Courir me semble une bonne idée. - Jean Reno (dans le film).

A ceux qui se demanderaient pourquoi j'ai appelé cet article ainsi, et qui ne verraient absolument pas ce que je veux dire par ce titre, je leur demande de pardonner à un grand fan d'Alice Cooper, dont une des chansons s'appelle quasi exactement pareil (remplacez juste le mot entre parenthèse par 'Hippo' plutôt que 'Dino'), et qui trouvait (le fan, pas Alice Cooper) assez marrant et surtout trop tentant d'appeler l'article ainsi, de cette manière légèrement détournée. Ah et puis merde, on s'en fout, après tout, parce que c'est pas d'un Kubrick ou d'un Altman qu'on va parler ici, mais de Godzilla, réalisé par Roland Emmerich (non, ne fuyez pas) en 1998, film qui a été rediffusé très récemment (le 29 novembre dernier) sur Paris Première et que j'ai revu à cette occasion, malgré le fait que je possède le film en DVD (rassurez-vous, je ne l'avais pas payé cher) et peux donc le revoir quand je veux, et même maintennt si je veux, car je suis un grand malade. Mais je me retiens, vous figurez-vous.
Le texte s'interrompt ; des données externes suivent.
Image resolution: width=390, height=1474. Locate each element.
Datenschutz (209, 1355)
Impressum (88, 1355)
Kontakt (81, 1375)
Ce film, je ne l'ai pas vu en salles (un mec dans ma classe, j'étais au lycée à l'époque, qui l'avait vu et en disait du plus grand mal m'avait retenu de dépenser du pognon dans une place de cinéma pour aller le voir) à sa sortie mais que j'ai vu lors de sa première diffusion TV, sur Canal +, quelques mois plus tard, ce film donc, est l'oeuvre que Roland der verrücktes Deutsch Emmerich a réalisé après avoir connu le carton plein de son Independence Day que j'ai abordé ici récemment.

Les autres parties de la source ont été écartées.